A la question « Pour quelles raisons m’avez-vous choisi comme coach ? », la plupart de mes clients ne savent pas répondre. J’entends souvent « au feeling », « au hasard », « ça s’est joué de peu mais je ne sais pas vous dire pourquoi », …

Quel est donc le mystère qui préside au choix d’une relation ?

« Je suis ton père »

Freud nous donne la réponse : ça s’appelle le transfert. Dans le phénomène de transfert, j’attribue à l’autre une position symbolique, souvent une position d’autorité. Ce qui se joue à l’instant T dans la relation, s’est joué à un autre moment dans mon passé. Le transfert classique « mon manager me fait penser à mon père » en coaching, peut aussi apparaitre sous des formes plus subtiles. Par exemple : le non-verbal de cette personne, aujourd’hui, me ramène à l’attitude de ce professeur qui m’a humilié devant la classe il y a 20 ans. Ou bien : cette personne, que je pense être passive et victime, me rappelle en réalité ce tonton qui subissait les brimades de la famille.

Tout ceci est largement inconscient, et le propre d’un travail thérapeutique est précisément de conscientiser ces réactions pour ne plus (ou moins) les subir inconsciemment.

« Et moi, ton fils ? »

En tant que coach, la compréhension de ce phénomène est fondamentale, d’autant que le transfert engendre un contre-transfert.

La réaction du coach au transfert de son client s’appelle le contre-transfert. Par exemple, de par ma personnalité, mon client pense que je représente une figure d’autorité écrasante, et il va mettre en place une stratégie relationnelle avec moi de type rebelle. Le contre-transfert correspondra alors à ma façon de réagir à ce comportement rebelle, toujours bien sûr en lien avec ce que j’ai vécu dans le passé face à un comportement rebelle.

Et tout ceci fonctionne dans les deux sens : moi, coach, je peux « transférer sur » mon client une figure du passé, et lui-même vivra un contre-transfert en lien avec mon attitude.

Compliqué ? Oui, un peu, surtout que, pour finir, il est possible de penser que toute relation humaine est pilotée par ce phénomène. Dès qu’il y a relation, il y a transfert (et contre-transfert)…

Et maintenant ? Pour faire quoi avec ?

Aidant ? Oui, très. Car prendre conscience de ce phénomène, et l’utiliser, permet d’aller plus loin en coaching. Si le coach arrive à devenir « caisse de résonance » d’un phénomène de transfert, il peut s’en servir pour communiquer dessus et permettre une clarification pour le client.

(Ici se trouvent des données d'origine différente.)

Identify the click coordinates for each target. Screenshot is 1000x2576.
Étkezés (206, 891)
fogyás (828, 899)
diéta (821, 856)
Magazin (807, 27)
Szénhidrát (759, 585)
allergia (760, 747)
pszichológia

Les conditions pour ça ? Que le coach ait « travaillé sur lui » afin d’avoir conscience de ses propres réactions de transfert, et qu’il soit ensuite en mesure d’en avoir conscience « à chaud ».

Parallélisons…

Une autre expression est beaucoup utilisée en coaching : « processus parallèle » (ou « reflet systémique »). Cette expression parle d’un autre type de transfert : ce qui se passe entre mon client et moi, se passe aussi dans la situation problématique de mon client, dans sa vraie vie.

Ces processus expliquent bon nombre de blocages ou de défaillances en coaching, et, bien utilisés, sont aussi à la source de nombreux coups de baguette magique en séances. Bien conscientisée et communiquée, la découverte d’un processus parallèle permet de faire un bond dans la compréhension de situations difficiles pour la personne coachée. Quelques processus parallèles sont bien connus de la part des coachs : l’impression de tourner en rond en séance, l’impression de ne plus savoir quoi dire ou de ne plus savoir quoi faire (le « trou »), la prise de position pour le client (ou pour son manager, ou une autre personne), la position de conseil, le fait de vouloir à la place de son client, la montée d’émotions inexplicables, la perte de neutralité, le réveil du sauveteur, …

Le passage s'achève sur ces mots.